Mark Fast, for his last few catwalk shows, has loaded his model cast with plus size women. It was deemed press worthy, generating columns and columns of coverage. We’d never seen it before (especially not in tight, spider-web knits). It was all Size Zero up until then. Fast slapped the fashion industry in the face, good and proper.
Then there was V magazine’s Size Issue in early 2010 which shook the Size zero debate to it’s very core, making it OK for magazines to feature bigger models. Which is exactly what Vogue Italia did for it’s June 2011 cover – featuringg Tara Lynn, Candice Huffine and Robyn Lawley all voluptuous and curvy.

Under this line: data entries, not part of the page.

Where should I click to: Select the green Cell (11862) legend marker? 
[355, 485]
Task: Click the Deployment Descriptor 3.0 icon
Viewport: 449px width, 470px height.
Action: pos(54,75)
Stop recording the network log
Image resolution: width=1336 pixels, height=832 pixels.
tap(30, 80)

In fact now, in 2012, Vogue published a statement promising it wouldn’t use underage or underweight models. You go girls.
So why, I ask, are there underweight men
stomping slouching down almost all of the catwalks? It needs to be addressed. I for one am bored of seeing prepubescent, gangly, too-thin-it-hurts models parading down a runway, showing clothes that I am meant to buy into. It makes me want to look away.
I was sitting next to a model scout at one of the shows in London last month and she commented on a few of the men: ‘MUCH too thin’ or ‘Oh God, he needs to eat more’. This is coming from someone who represents these guys!
I used to be big. Very big. In fact at 18-years-old I was labelled super morbid obese, according to my BMI (Body Mass Index). I’ve lost almost ten stone in as many years, so this is coming from someone who has been plus size. To see bigger male models in a show would make me so happy. There must be one designer who wants to follow in Mark Fast’s footsteps?
Please don’t get me wrong, I’m not insinuating that every fashion show should be full with plus size models. That would be ridiculous. It’s like saying all models should be blonde. But how about this… use some ‘REAL’ people on the catwalk? People that represent us as a nation rather than some other, quite frankly unnatural beings.
It’s funny that out of all of the men’s fashion shows I’ve sat through this season, and from all the images I’ve seen from international shows, it’s Versace’s men that were the ‘fullest’. Yes, their sculptured bodies defy almost every law of physics possible, but they looked like men, not slippery bits of spaghetti. When I met one of the designers for the House of Donatella, he actually said that men want looser-fitting clothes, that shapes are becoming bigger. He didn’t say that this meant the models would get smaller.
Come on fashion industry, let’s put some ‘real’ men back on the catwalk. Let’s try and leave the size zero men (because lovely reader, that is exactly what they are) at the door next season.